▶ **Activity**: Whenever a line below mentions the word "dimensions", that line should be copied.

▶ **Supplied data**:
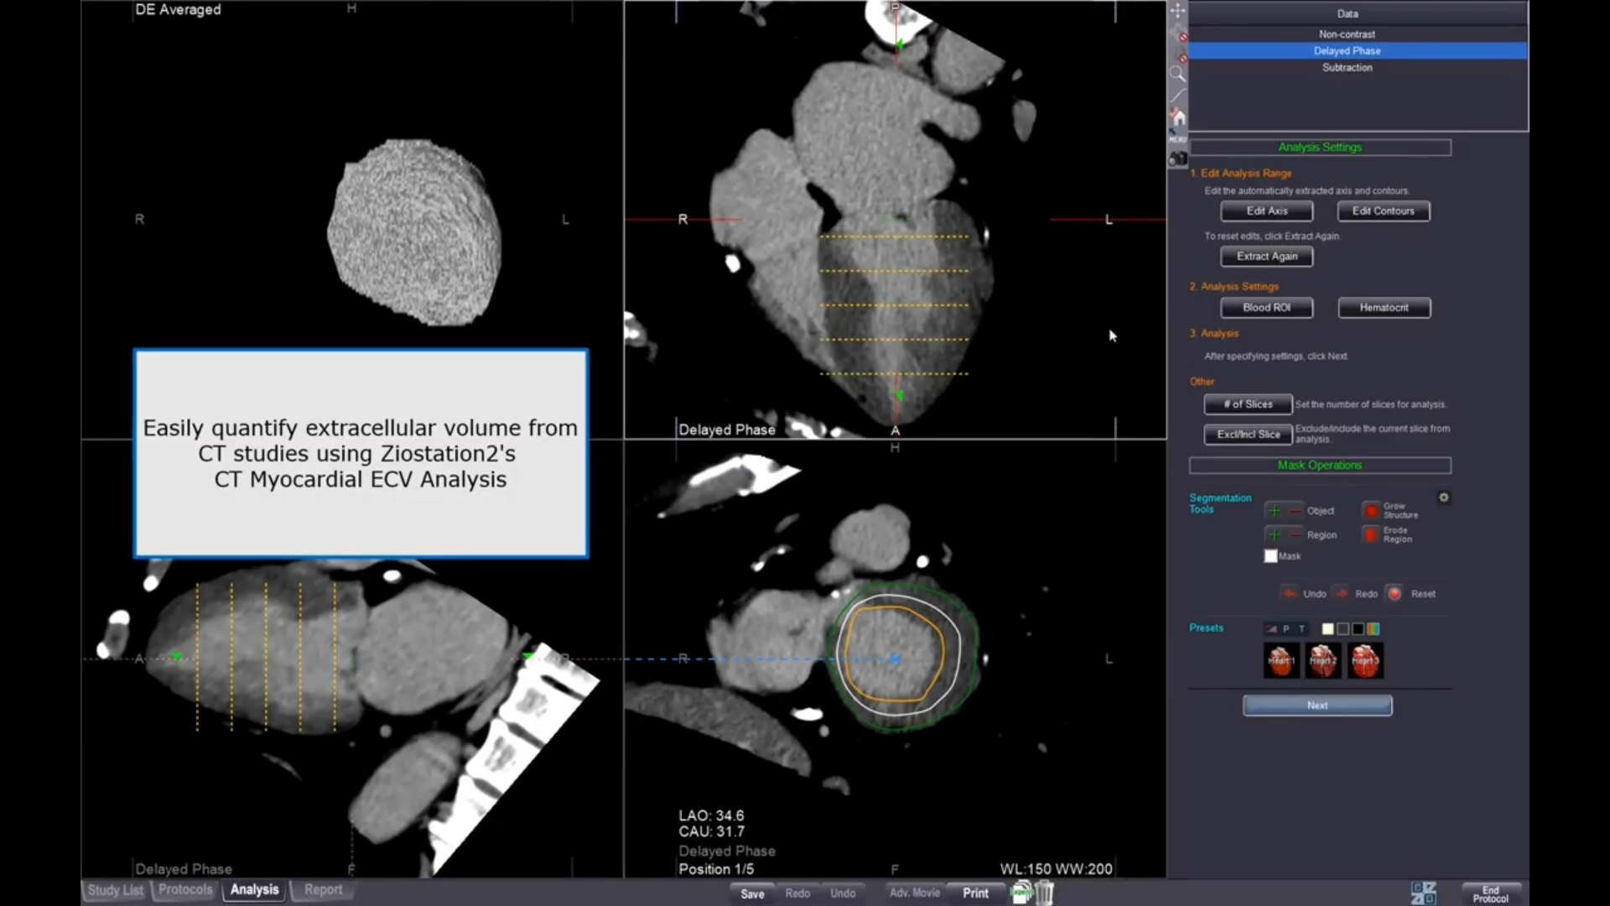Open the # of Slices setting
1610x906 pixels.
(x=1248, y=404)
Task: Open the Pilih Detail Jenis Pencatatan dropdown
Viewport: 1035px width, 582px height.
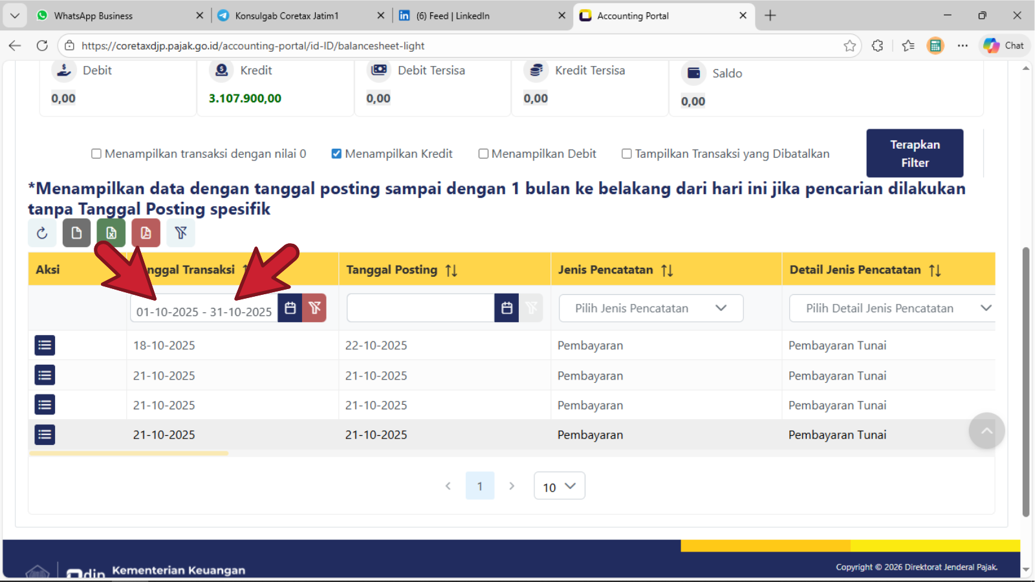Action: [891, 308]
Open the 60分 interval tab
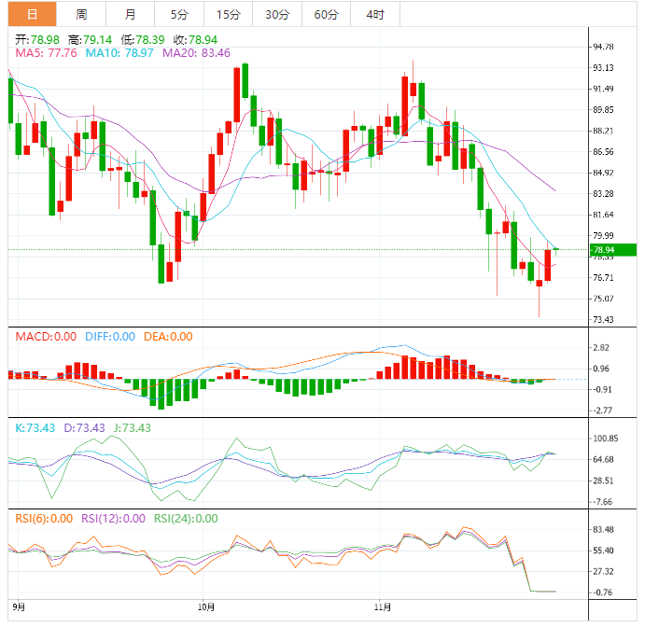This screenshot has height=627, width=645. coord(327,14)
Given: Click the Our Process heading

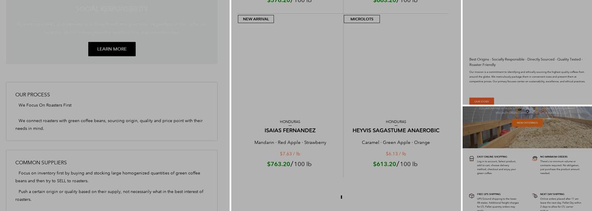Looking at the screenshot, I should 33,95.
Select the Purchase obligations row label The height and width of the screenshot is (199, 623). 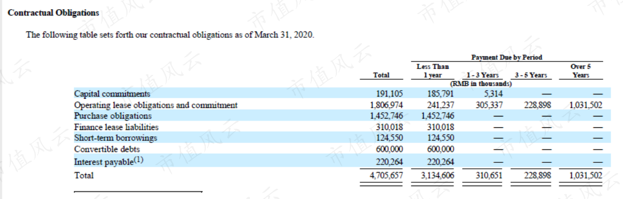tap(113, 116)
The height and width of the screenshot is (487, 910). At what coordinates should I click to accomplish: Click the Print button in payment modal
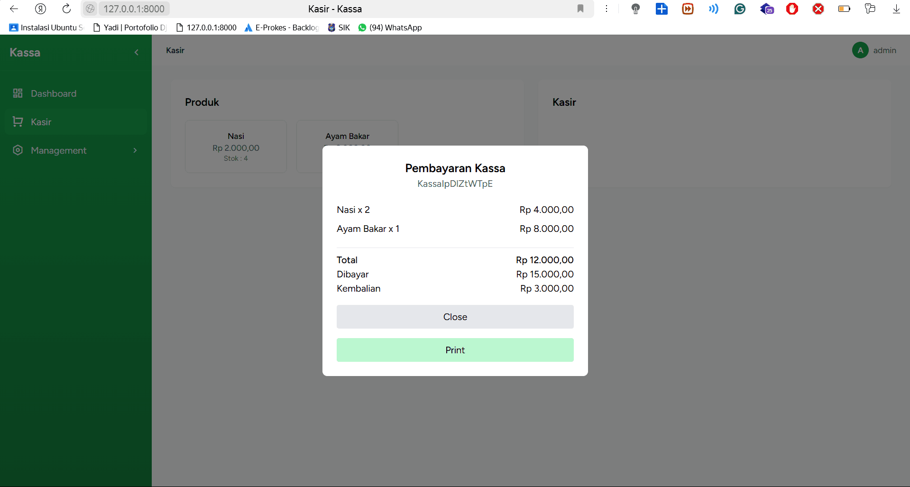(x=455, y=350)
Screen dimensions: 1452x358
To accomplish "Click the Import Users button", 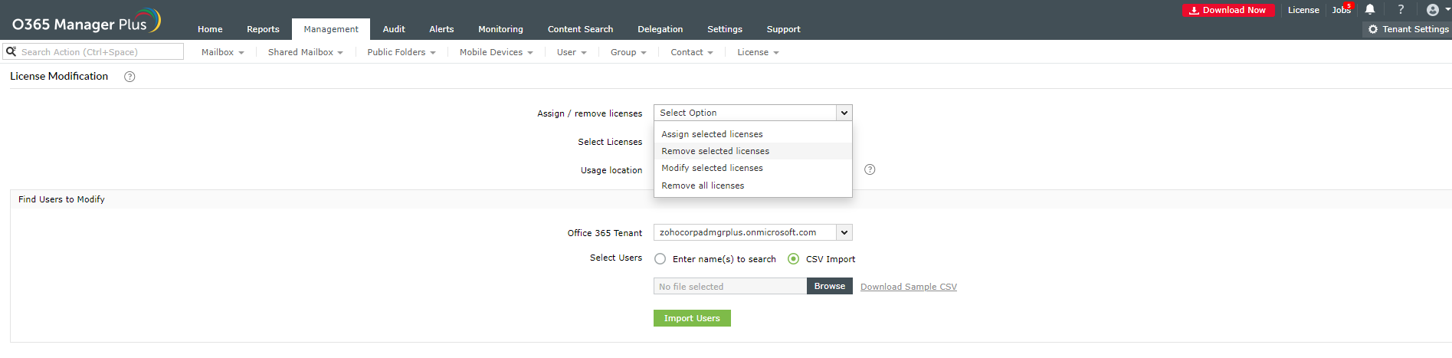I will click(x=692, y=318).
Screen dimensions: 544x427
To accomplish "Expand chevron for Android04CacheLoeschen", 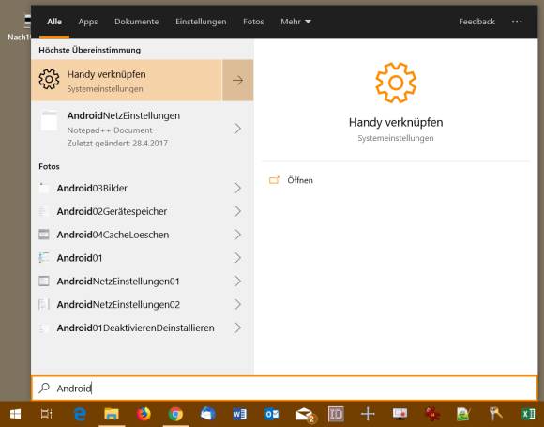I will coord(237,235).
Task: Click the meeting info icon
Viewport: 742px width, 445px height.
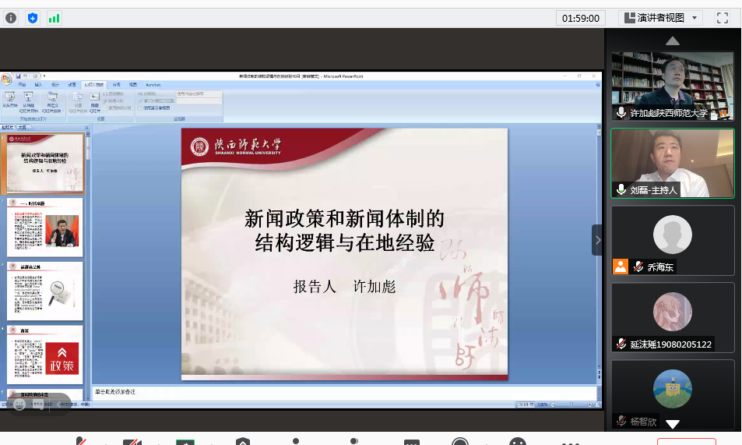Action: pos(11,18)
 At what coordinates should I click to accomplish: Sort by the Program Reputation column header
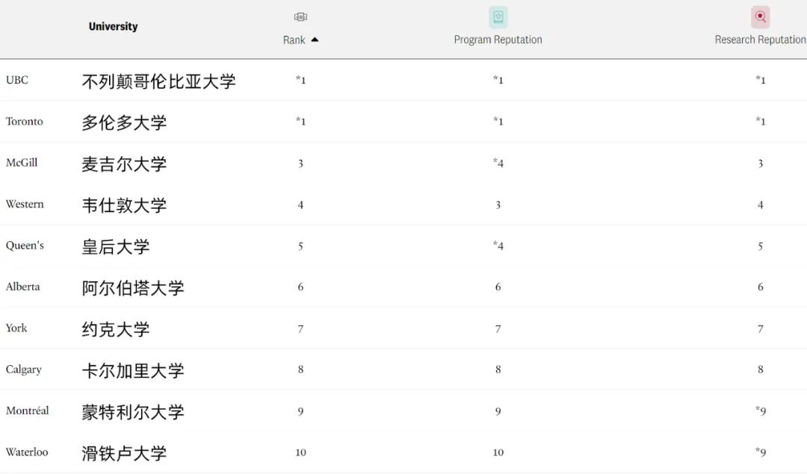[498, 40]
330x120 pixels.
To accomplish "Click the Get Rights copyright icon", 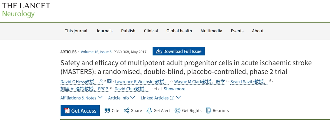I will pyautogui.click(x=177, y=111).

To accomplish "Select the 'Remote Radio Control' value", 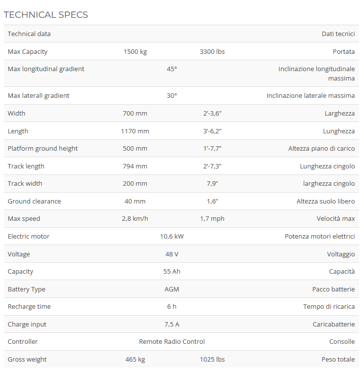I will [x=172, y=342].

▶ **Answer space**:
Screen dimensions: 1452x358
Screen dimensions: 544x427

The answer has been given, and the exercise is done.